The Glucuronidation Pathway: glucuronic acid is derived from glucose. The liver adds this side group to medications like aspirin, food additives like benzoates, preservatives, and it also tacks these on to steroid hormones.
This process needs magnesium also, and B vitamins. (Calcium D-glucarate, a common supplement added for estrogen elimination, helps with this process.)
The Glutathione Transferase Pathway: Glutathione is not only the major antioxidant for the liver in quenching free radicals produced in Phase 1; it’s also one of the side groups added in Phase 2. Glutathione transferase, the enzyme that adds glutathione to chemicals, usually tackles heavy metals, solvents, pesticides, and PAHs.
This process requires the glutathione amino acid building blocks: cysteine, glutamic acid, and glycine. You can also increase regeneration of glutathione with other antioxidants, such as Vitamin C and Alpha Lipoic Acid.
The Acetylation Pathway: One of the most ubiquitous biochemical processes in the body (glycolysis) produces an end product called pyruvate, which then becomes Acetyl CoA (through pyruvate oxidation in the mitochondrial membrane). Normally this molecule goes on to turn into ATP, the body’s energy currency, but in the liver it is also used as one of the Phase 2 detoxification side groups. Acetyl CoA attaches to histamine, serotonin, salicylic acid, tobacco and car exhaust.
It requires molybdenum, iron, Vitamins B1, B2, B3, B5, and Vitamin C.
The Amino Acid Conjugation Pathway: the amino acids used include glycine, taurine, glutamine, arginine, and ornithine. This pathway eliminates toluene (a solvent), benzoate (a food preservative) and other chemicals from the environment. This process also requires the body to be alkaline and not acidic.
Since amino acids are the building blocks of protein, this process requires eating plenty of protein. It also requires co-factors folic acid, manganese, and Vitamins B2 and B6.
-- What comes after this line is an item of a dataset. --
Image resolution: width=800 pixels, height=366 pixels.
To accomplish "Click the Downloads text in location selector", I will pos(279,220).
The Methylation Pathway: this one has probably gotten the most attention lately, with the infamy of MTHFR mutations. Methylation involves adding a methyl group (-CH3) to various kinds of hormones, neurotransmitters, or toxins to render them water soluble. The amines (serotonin and melatonin, histamine, tyramine, all the catecholamines including dopamine, norepinephrine, epinephrine) go through this pathway. So do phenols (like salicylic acid—aspirin, cannabinoids, estradiol, and BPA) and quite a few other chemicals. Genetic mutation anywhere in the methylation cycle can therefore mean mental/emotional imbalance, migraines, hormone imbalance (especially estrogen dominance), and toxicity.
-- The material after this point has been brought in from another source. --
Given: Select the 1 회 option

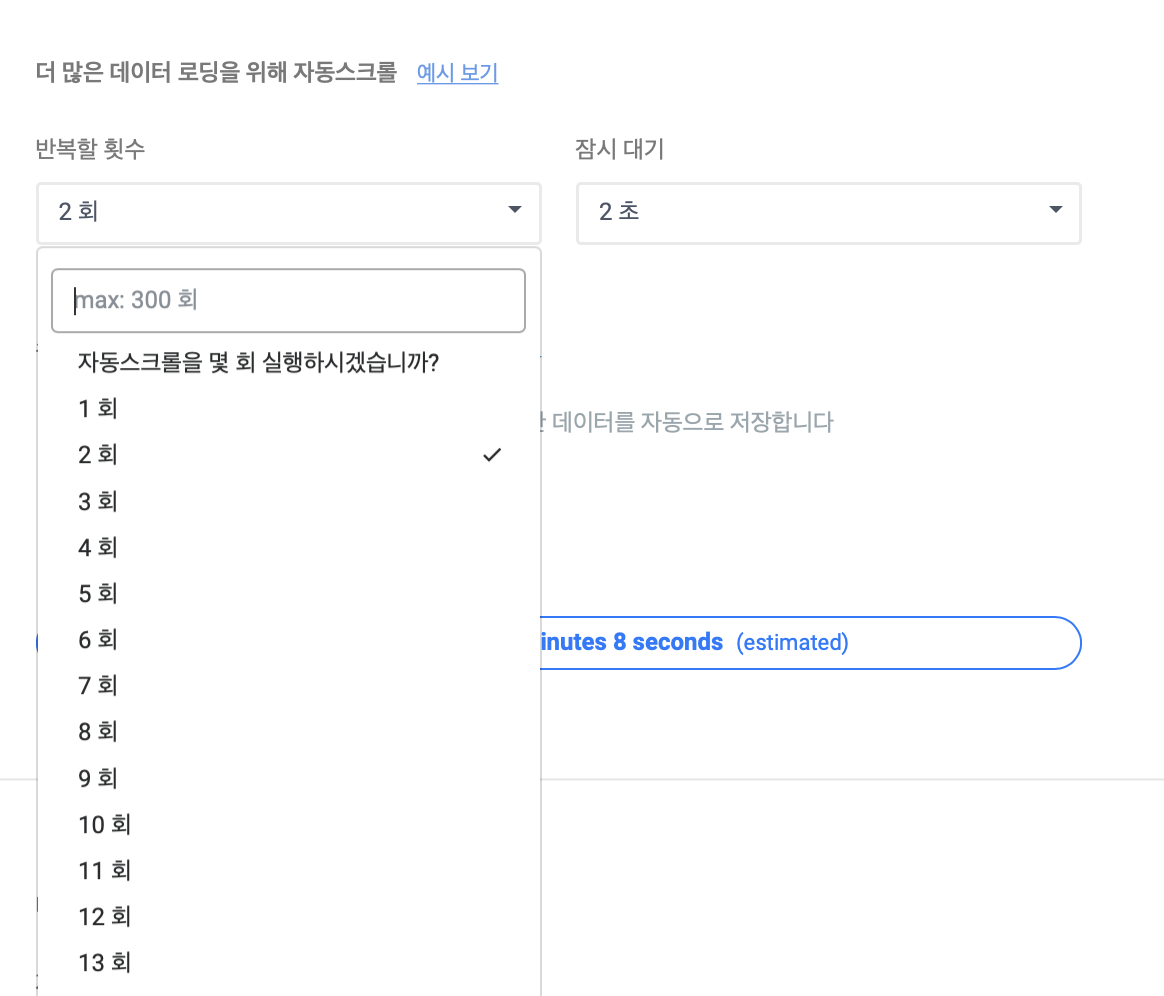Looking at the screenshot, I should point(98,408).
The main methyl group donor comes from the amino acid methionine, which gets converted into SAMe. SAMe donates a methyl, and if it doesn’t get recycled back into methionine to continue the process, it can get broken down into cysteine, where it can either turn into a sulfate (for the sulfation pathway above), or it can get turned into glutathione (for the glutathione transferase pathway, or as an antioxidant for Phase 1.) No waste here.
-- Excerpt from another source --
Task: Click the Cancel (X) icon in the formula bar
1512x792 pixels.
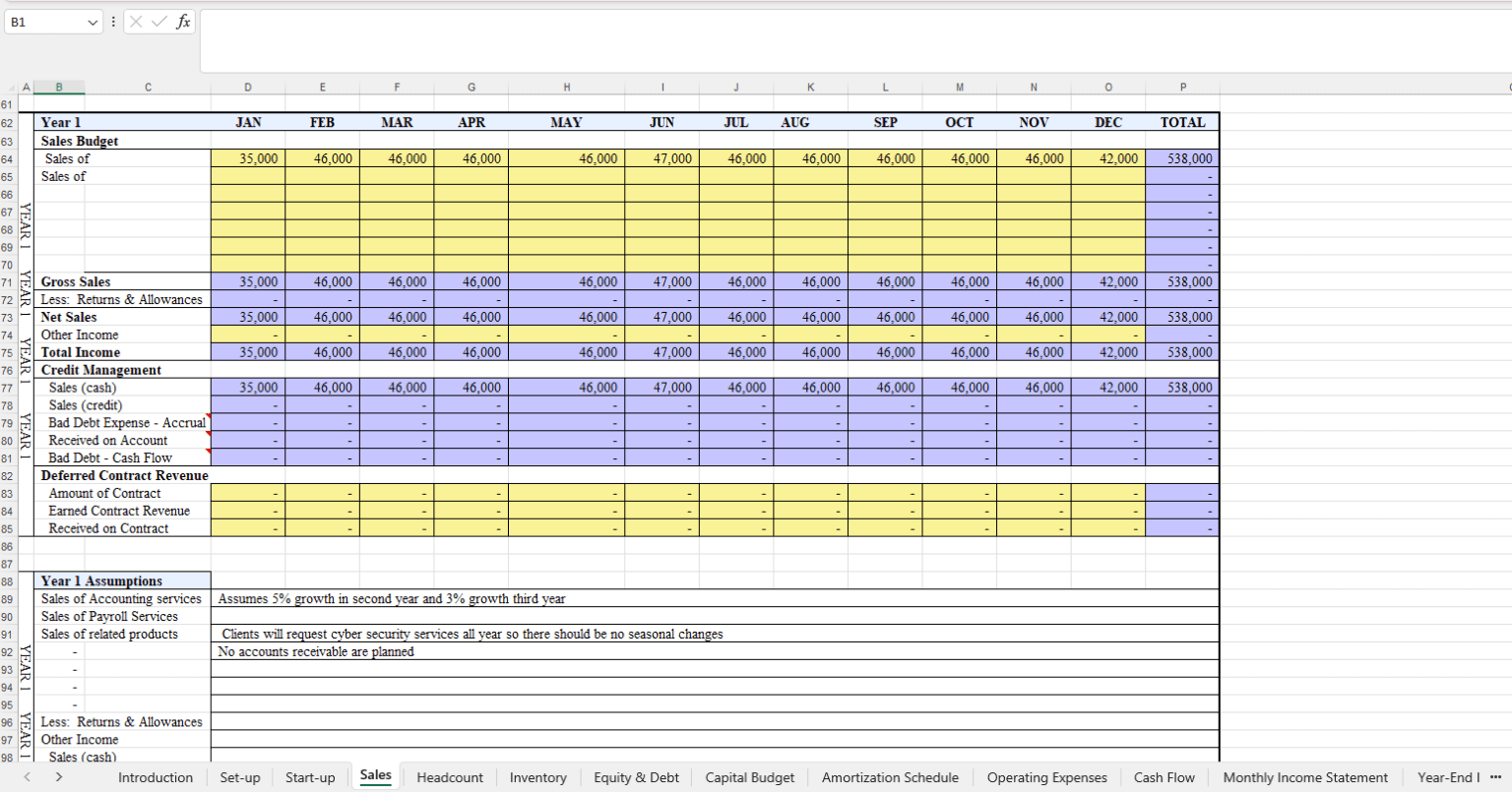Action: (135, 21)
This pathway requires Vitamins B12, folic acid, magnesium, choline, methionine, betaine, and molybdenum.
Phase 1 makes substances less toxic, but potentially turns them into free radicals which requires a lot of antioxidants. There are many different, chemical-specific enzymes for this process. If this is fast but some aspect of Phase 2 for final elimination is slow, you’ll probably be chemically sensitive.
Phase 2 involves adding side groups to the substrates from Phase 1 to make them water soluble for elimination. This somewhat depends on the kind of chemical, but there are far fewer enzymes to choose from at this step.
Genetic analysis will tell you if you’ve got a slowdown at ether Phase 1 or Phase 2, thereby implying which nutrients you need to supplement to help the enzymes work as well as they can. There are a number of companies that do this test; the one I generally use is 23 & Me, and then take the PDF they send and plug it in to geneticgenie.org for a full analysis.